However, existing related studies often fail to balance evaluation accuracy and efficiency. Specifically, hardware-level fault simulations incur prohibitive computational overhead, while software-level simulations typically lack hardware architectural fidelity. Moreover, the complex error propagation patterns in CNNs, influenced by factors such as layer depth, activation functions, and architectural features, are often overlooked. This gap underscores the need for a comprehensive fault injection framework that integrates high-fidelity hardware modeling with a statistically rigorous analysis of CNN sensitivity to hardware faults.

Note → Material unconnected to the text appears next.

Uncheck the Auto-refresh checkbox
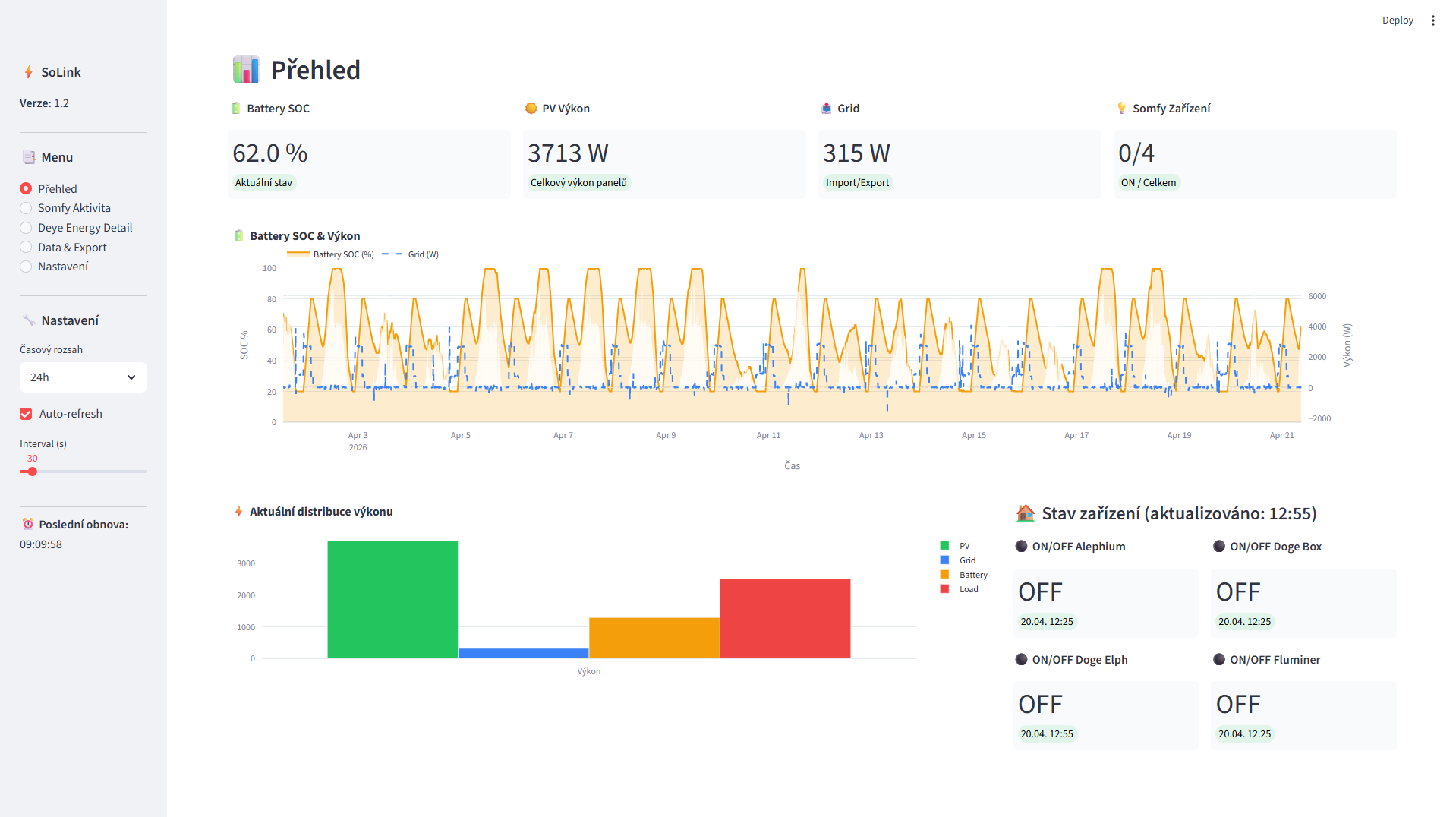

To address these limitations, this research presents a comprehensive fault injection framework tailored for NPU reliability assessment. The core contributions are threefold:

Multi-level FI Plug-in: Developed based on the PyTorch framework, this highly configurable plug-in adapts to CNN hierarchical computing and NPU parallel architectures, balancing evaluation accuracy and efficiency.
High-Precision Module Modeling: We construct hardware-level models for key components (computing units, memory, and data paths), bridging the fidelity gap caused by hardware opacity and ensuring simulation results align with physical hardware behavior.
Statistical-Oriented FI Method: By identifying fault-sensitive layers in Quantized CNNs (QCNNs) through statistical analysis, we implement a prioritized, staged FI approach that significantly reduces computational overhead while maintaining statistical validity.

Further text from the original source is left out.